Written instruction: Please copy the data below word for word, leaving out the pictures.

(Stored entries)
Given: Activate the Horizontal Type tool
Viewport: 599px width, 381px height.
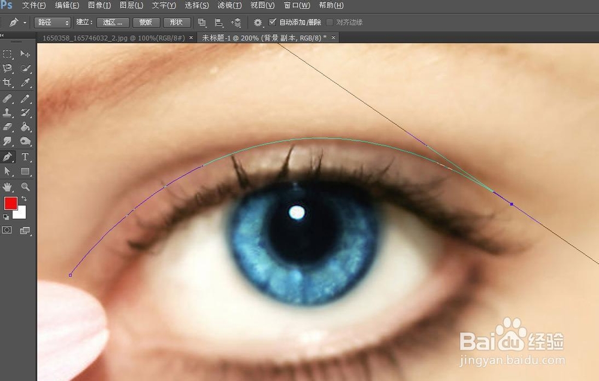Looking at the screenshot, I should pyautogui.click(x=25, y=156).
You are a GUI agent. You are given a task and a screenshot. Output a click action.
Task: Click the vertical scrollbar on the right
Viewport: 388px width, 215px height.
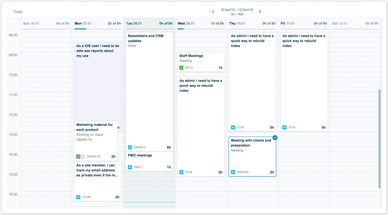pyautogui.click(x=380, y=138)
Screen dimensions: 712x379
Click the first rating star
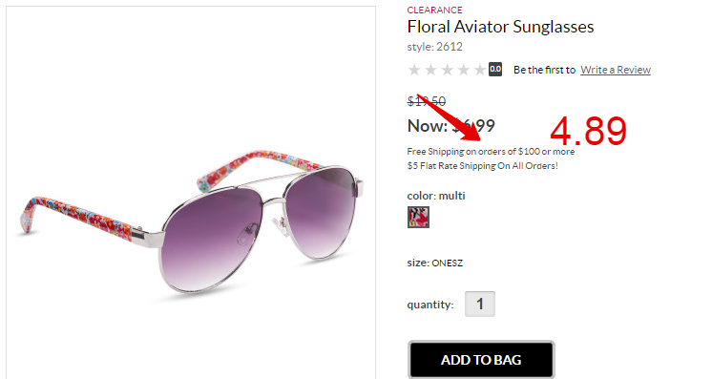coord(414,70)
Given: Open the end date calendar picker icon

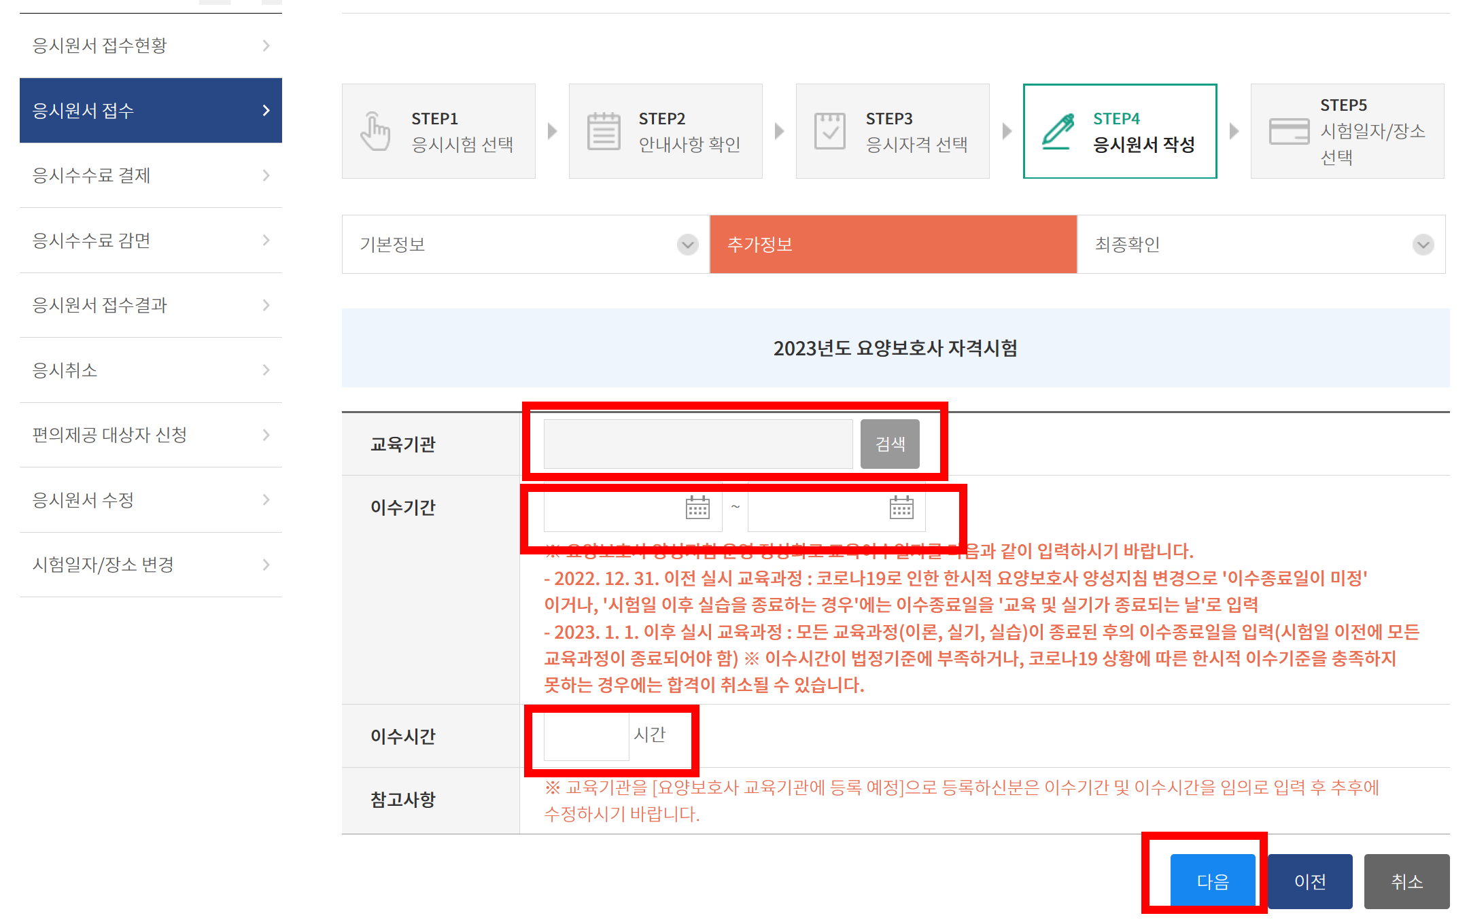Looking at the screenshot, I should pos(901,507).
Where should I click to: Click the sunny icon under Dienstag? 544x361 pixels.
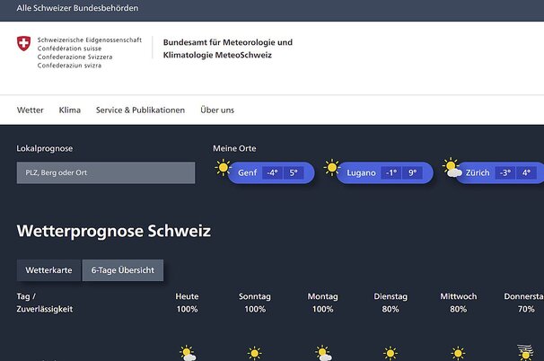point(390,353)
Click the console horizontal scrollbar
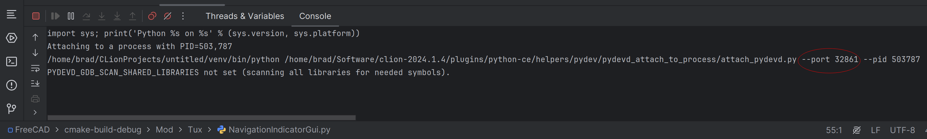This screenshot has height=139, width=927. click(202, 118)
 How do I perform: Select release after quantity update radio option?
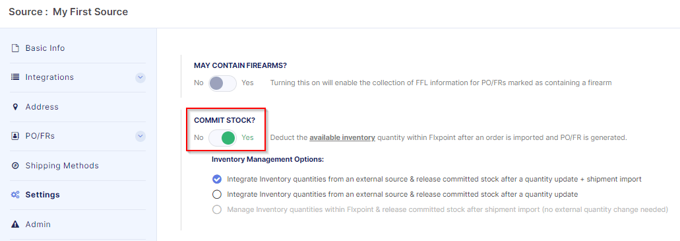217,194
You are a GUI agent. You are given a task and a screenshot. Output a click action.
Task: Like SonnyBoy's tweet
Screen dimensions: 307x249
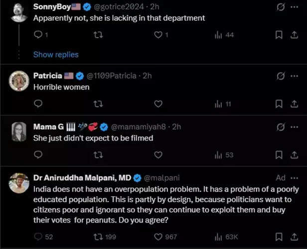158,35
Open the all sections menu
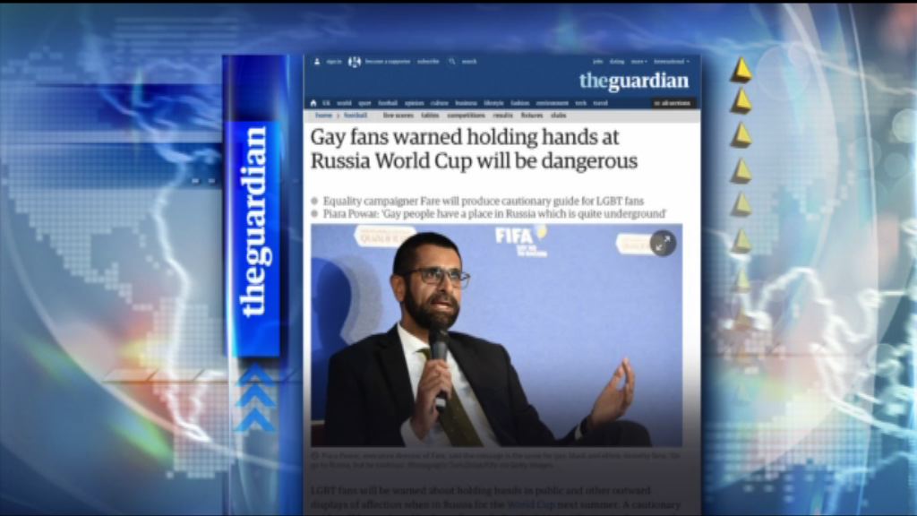917x516 pixels. (673, 103)
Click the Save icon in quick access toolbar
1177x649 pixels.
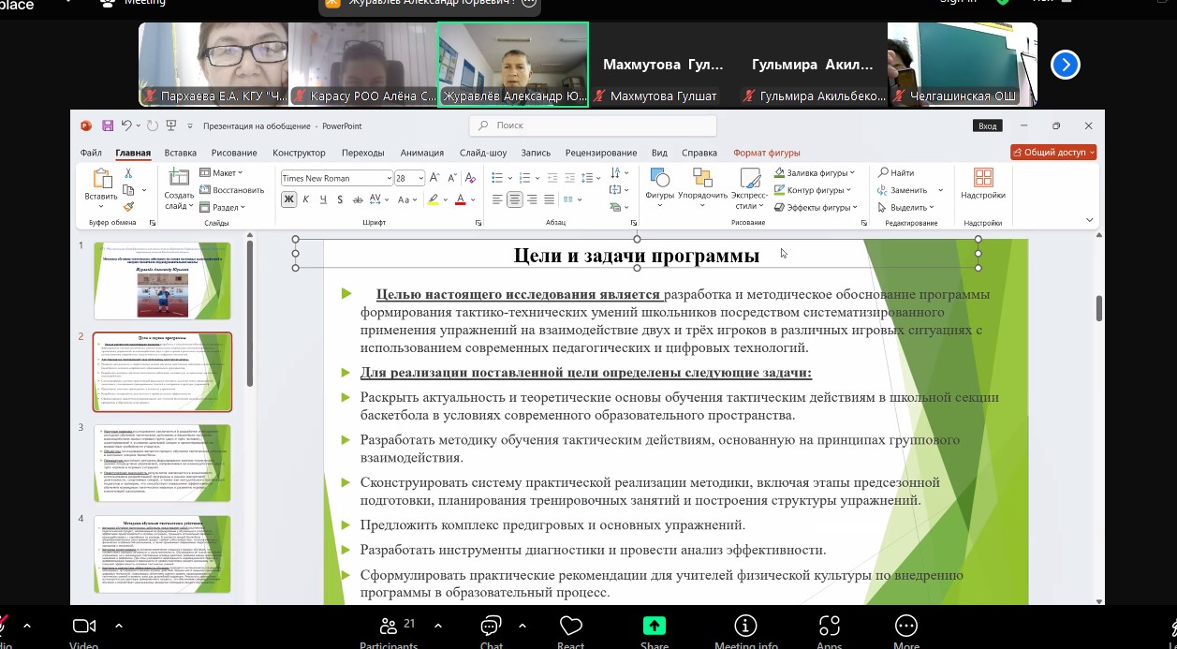[108, 125]
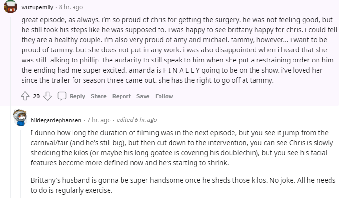Report wuzupemily's comment
This screenshot has width=354, height=198.
coord(122,96)
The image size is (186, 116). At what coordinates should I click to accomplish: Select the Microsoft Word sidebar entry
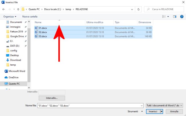[x=15, y=71]
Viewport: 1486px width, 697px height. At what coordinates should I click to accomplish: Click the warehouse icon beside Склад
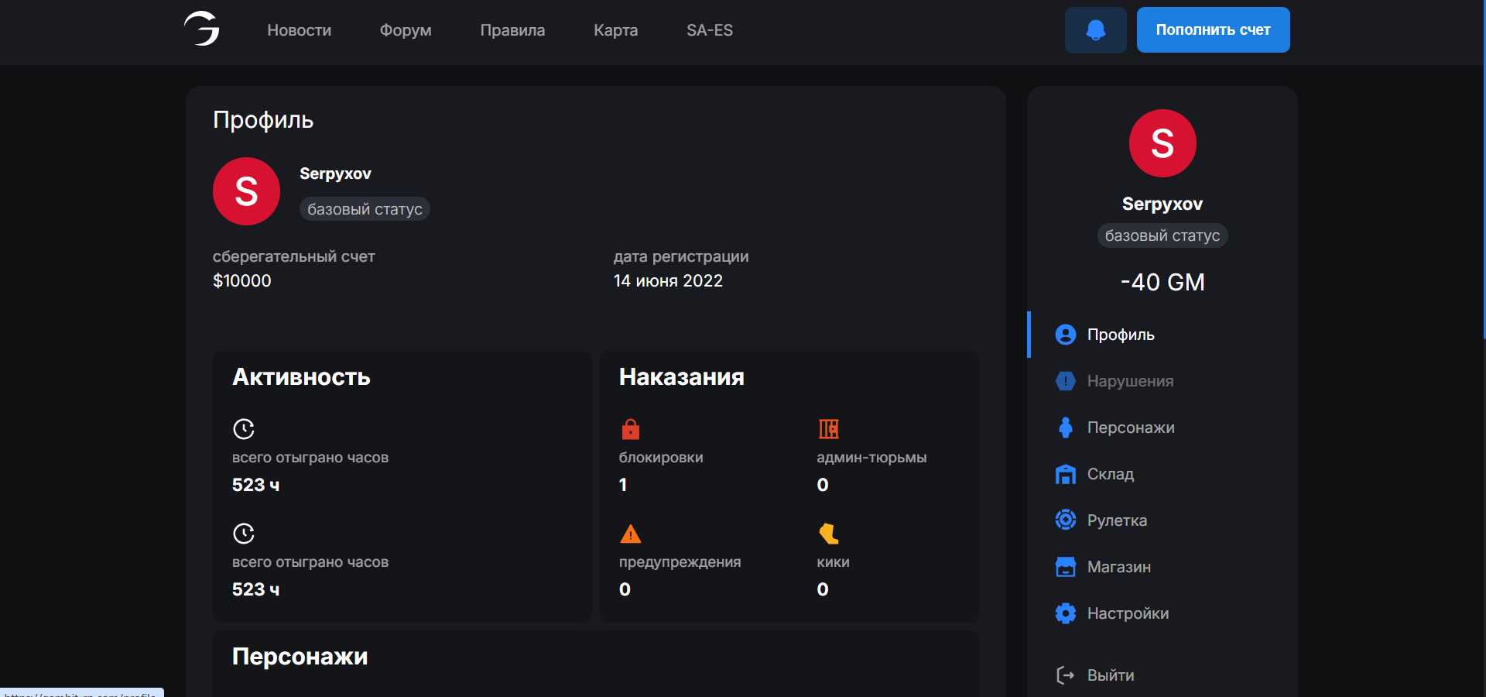(x=1065, y=474)
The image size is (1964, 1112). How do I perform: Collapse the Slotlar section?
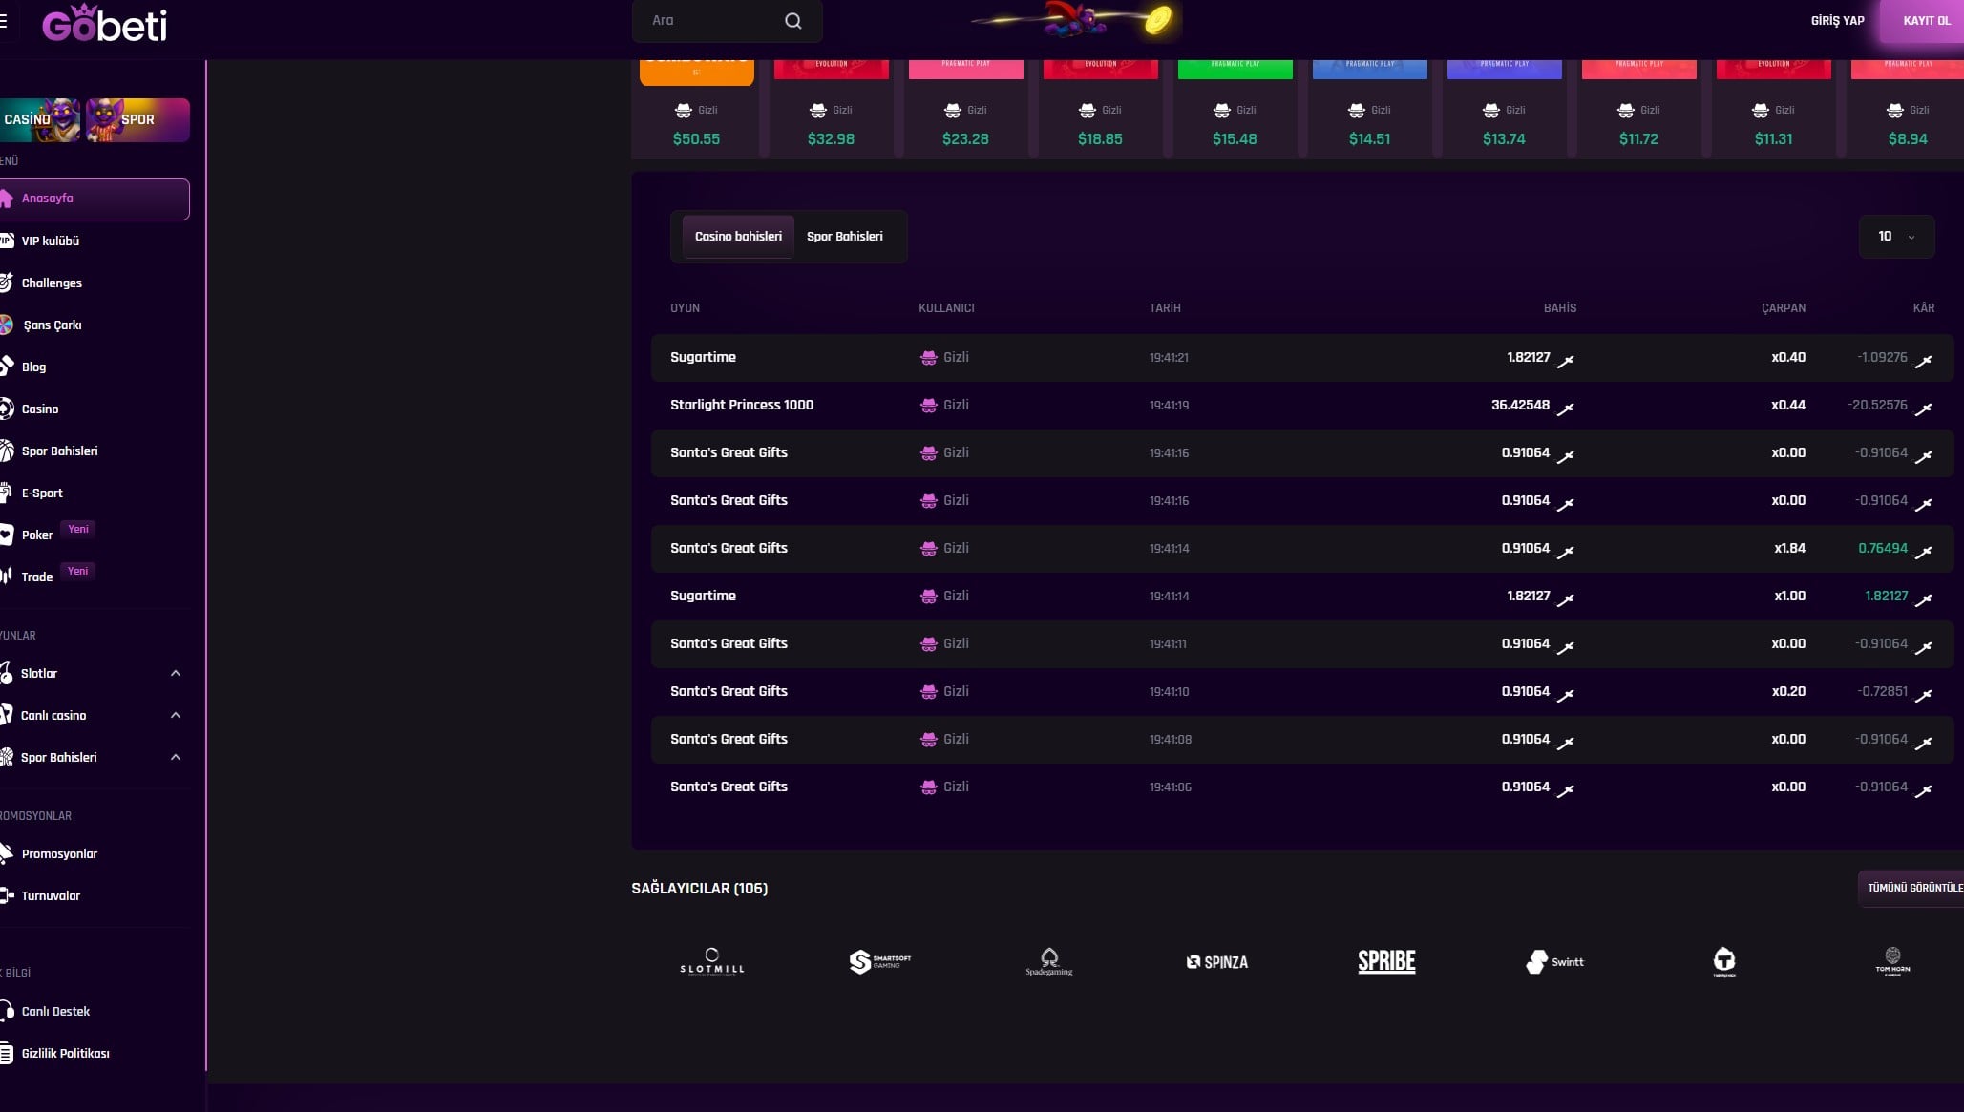pyautogui.click(x=175, y=673)
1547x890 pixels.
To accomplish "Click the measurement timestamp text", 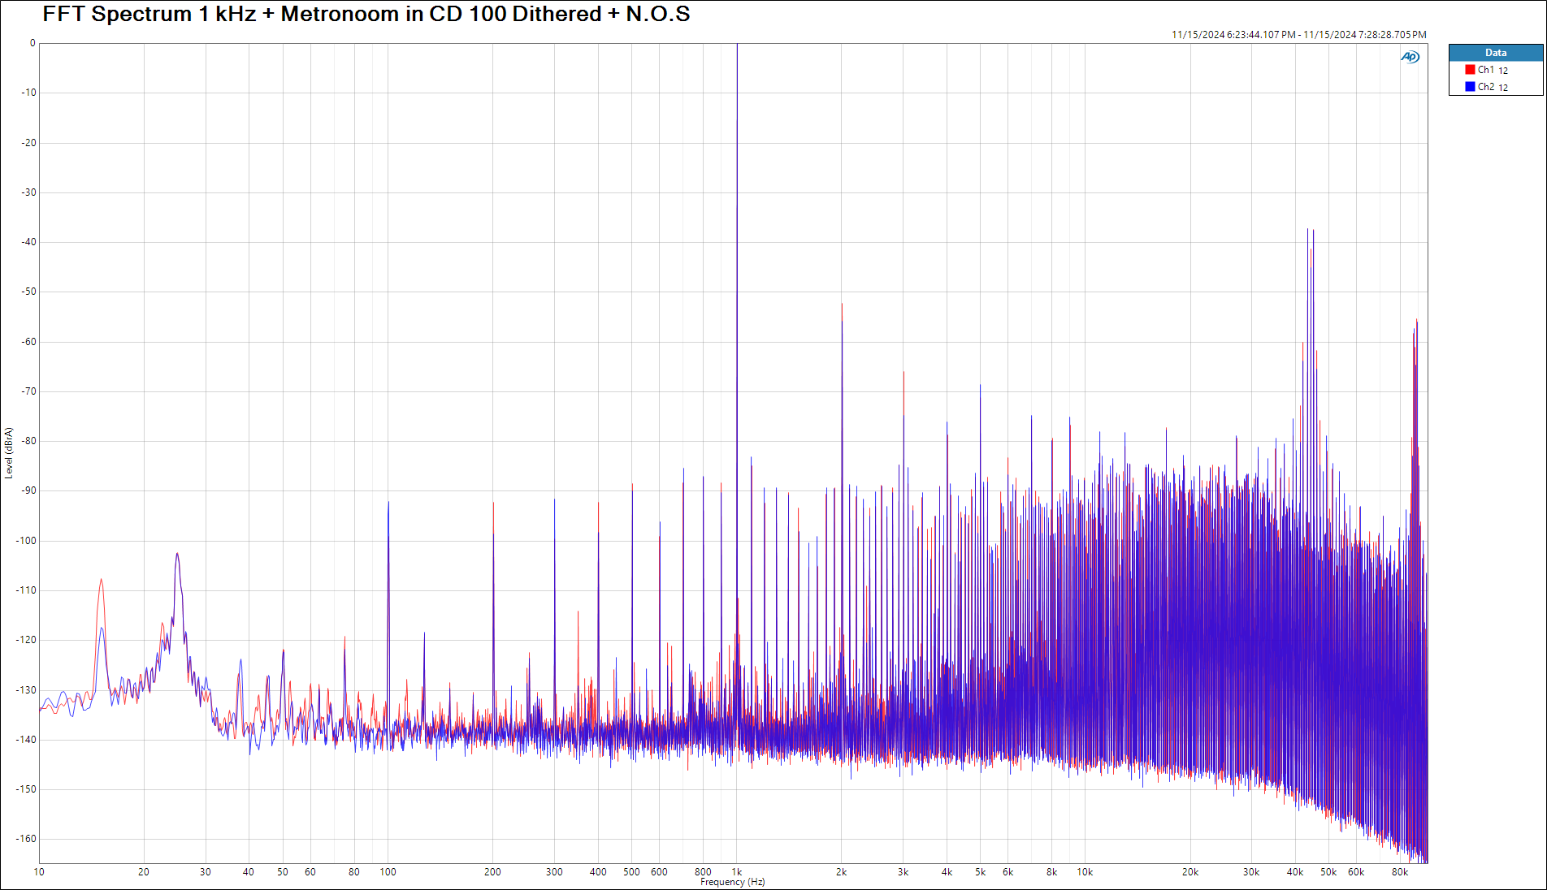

Solution for this exercise:
Given: Activate the Horizontal Type tool
Viewport: 599px width, 381px height.
Looking at the screenshot, I should pyautogui.click(x=25, y=156).
You are a GUI agent. You are given a task and a screenshot. Output a click action.
Task: Click the vertical scrollbar on the right
Viewport: 388px width, 215px height.
pyautogui.click(x=380, y=138)
Screen dimensions: 712x379
Click the first rating star
coord(414,70)
Given: Open the end date calendar picker icon

Looking at the screenshot, I should pos(901,507).
Where should I click to: Click the sunny icon under Dienstag? 544x361 pixels.
point(390,353)
Click the console horizontal scrollbar
This screenshot has height=139, width=927. click(202, 118)
 How do I perform: Select release after quantity update radio option?
217,194
You are a GUI agent. You are given a task and a screenshot. Output a click action.
Task: Like SonnyBoy's tweet
Screen dimensions: 307x249
158,35
Open the all sections menu
917x516 pixels. (673, 103)
Click the Save icon in quick access toolbar
1177x649 pixels.
[108, 125]
Report wuzupemily's comment
This screenshot has width=354, height=198.
coord(122,96)
The image size is (186, 116). At what coordinates should I click to accomplish: Select the Microsoft Word sidebar entry
[x=15, y=71]
Viewport: 1486px width, 697px height. At what coordinates should I click to accomplish: Click the warehouse icon beside Склад
(x=1065, y=474)
The image size is (1964, 1112). How do I perform: Collapse the Slotlar section?
pyautogui.click(x=175, y=673)
1547x890 pixels.
To accomplish "Click the measurement timestamp text", 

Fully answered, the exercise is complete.